Но ни Винсент, ни Тео не воспринимали эти любительские наброски всерьез. «Не стоит выходить из поезда только ради того, чтобы на них взглянуть», – на всякий случай предупреждал Винсент брата накануне его приезда. По-видимому, увидев рисунки, Тео согласился с автором: рассуждая о будущем старшего брата и перебирая возможные профессии – счетовода, плотника, – он, судя по всему, ни словом не обмолвился о том, что Винсент мог бы зарабатывать на жизнь рисованием. Затем последовали месяцы мрачного уныния, и Винсент отложил в сторону альбом для рисования и акварельные краски с той же легкостью, с которой отверг прочие презренные излишества буржуазной жизни, вроде еды, удобной постели и опрятной одежды.

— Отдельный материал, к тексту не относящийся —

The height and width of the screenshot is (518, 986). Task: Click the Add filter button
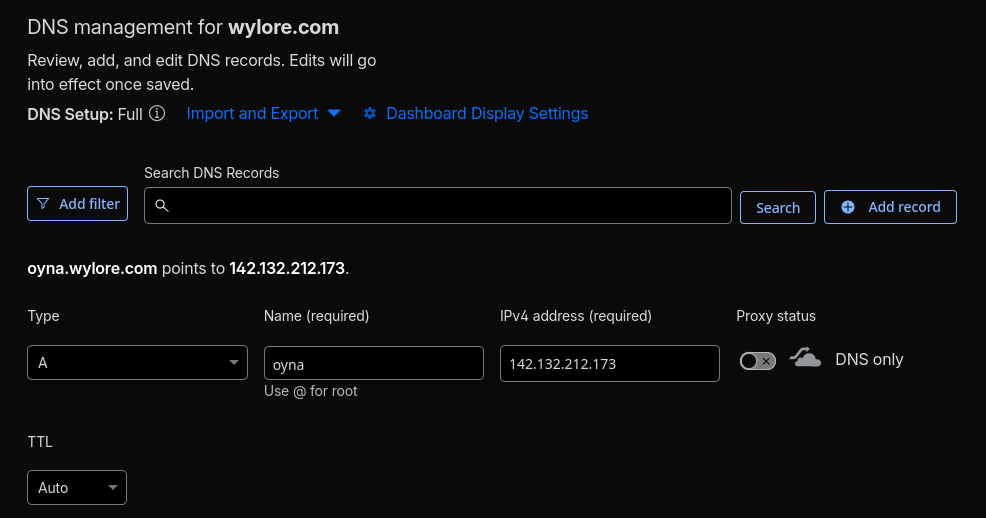(77, 204)
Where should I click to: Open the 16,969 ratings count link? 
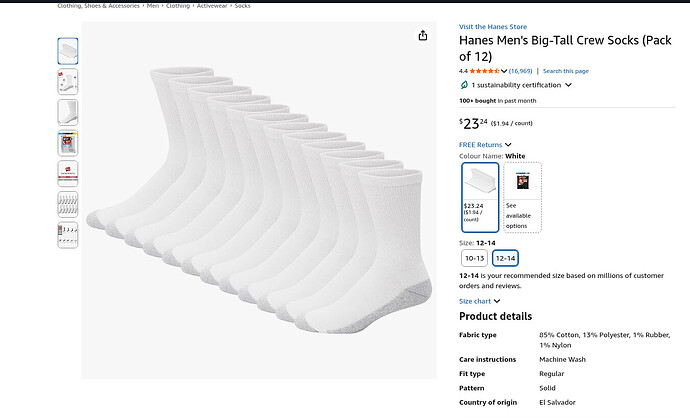(520, 71)
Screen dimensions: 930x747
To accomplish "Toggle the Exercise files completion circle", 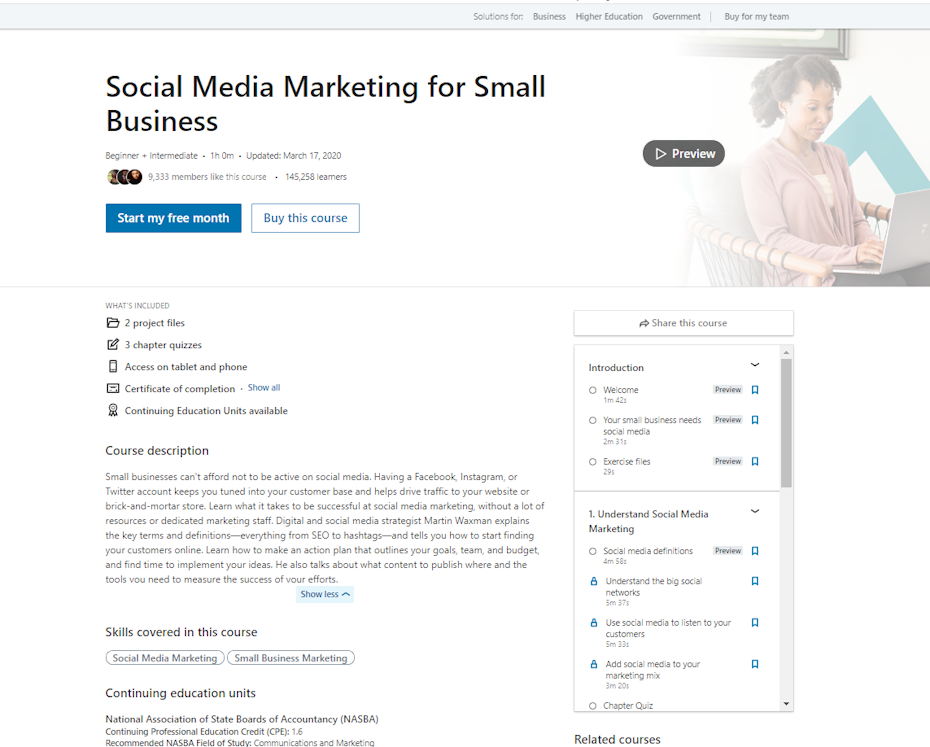I will [x=593, y=462].
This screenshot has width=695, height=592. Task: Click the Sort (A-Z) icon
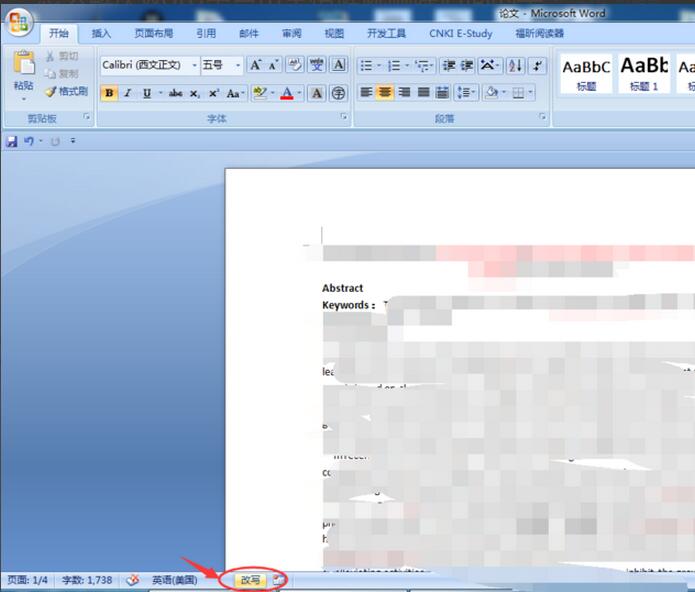(x=515, y=66)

Когда в июле после долгого молчания Винсент наконец объявился, отправив брату бесконечно длинное письмо с мольбой о помощи, Тео призвал его вновь занять руки, а заодно и голову рисованием – любое «ремесло», по его мнению, могло бы отвлечь брата от бесконечной рефлексии на тему жизненных неурядиц и помочь наладить связь с внешним миром. Тео даже предположил, что Винсент мог бы зарабатывать, продавая свои карты, наброски и акварели.

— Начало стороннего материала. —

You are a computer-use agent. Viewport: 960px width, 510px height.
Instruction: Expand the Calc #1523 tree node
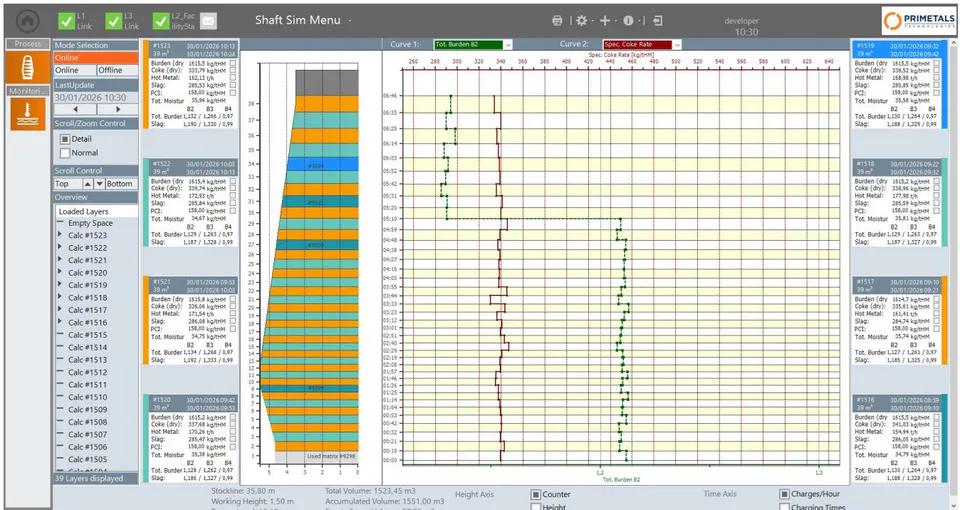click(x=59, y=235)
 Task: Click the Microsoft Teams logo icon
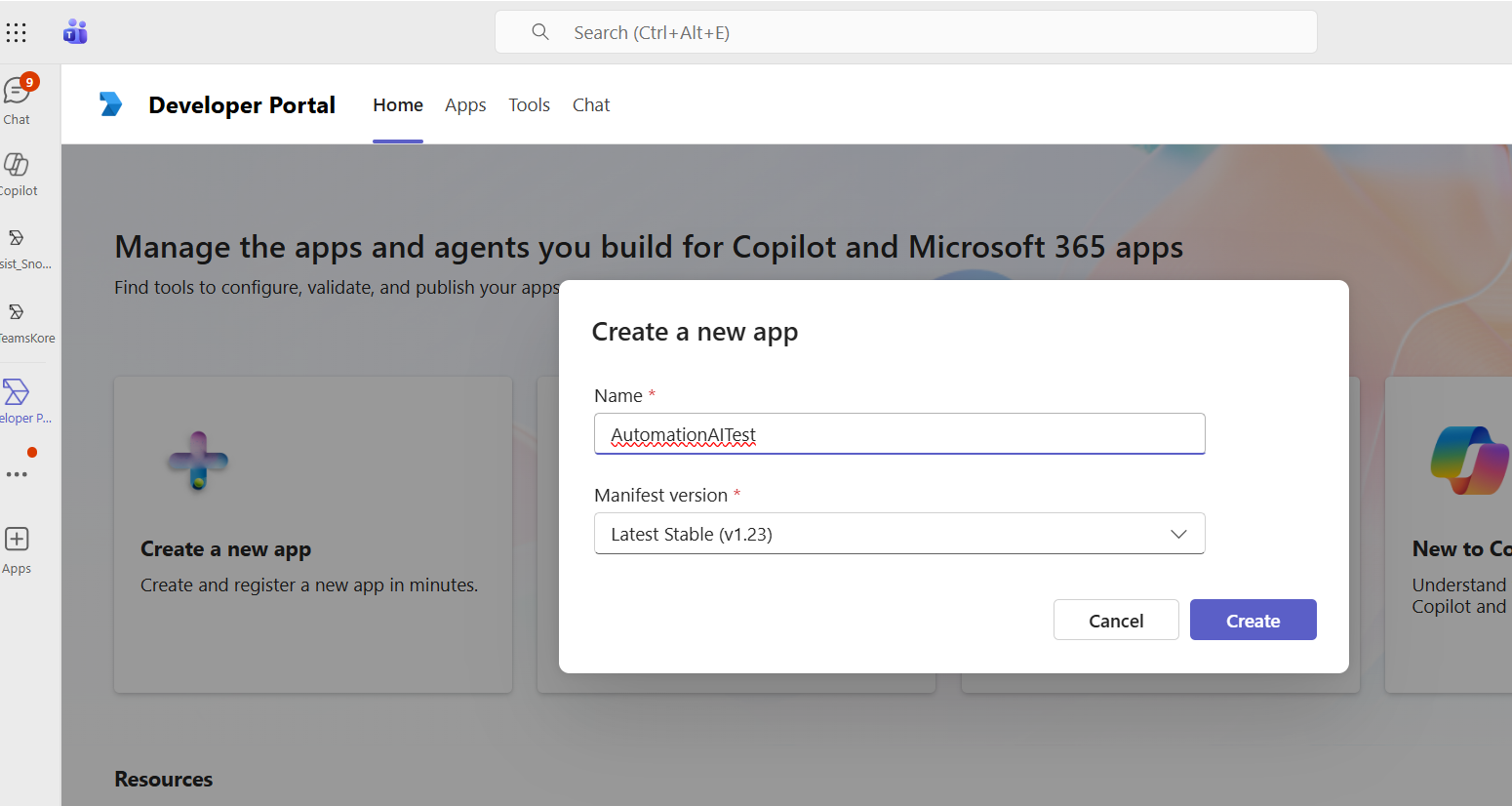[x=75, y=32]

Поначалу Винсент отверг эту идею. «Она казалась мне очень непрактичной, и я не желал об этом слышать», – будет вспоминать он впоследствии. Но сейчас предложение звучало куда более заманчиво, чем если бы Тео высказал его в беседе, состоявшейся прошлым летом. С тех пор Винсенту удалось получить деньги за несколько своих рисунков. За каждую из четырех карт Святой земли, нарисованных по заказу отца, Дорус заплатил сыну по десять франков; по меньшей мере один «шахтерский» набросок купил Питерсзен. (Винсенту было невдомек, что деньги на покупку рисунков Питерсзену прислал Дорус – с просьбой помочь «поправить здоровье Винсента, оставив в тайне источник денег».) Даже такой малости было достаточно, чтобы Винсент вновь почувствовал вкус к финансовой независимости. В июльском письме он признавал, что «зря тратил время, когда дело касалось зарабатывания на жизнь».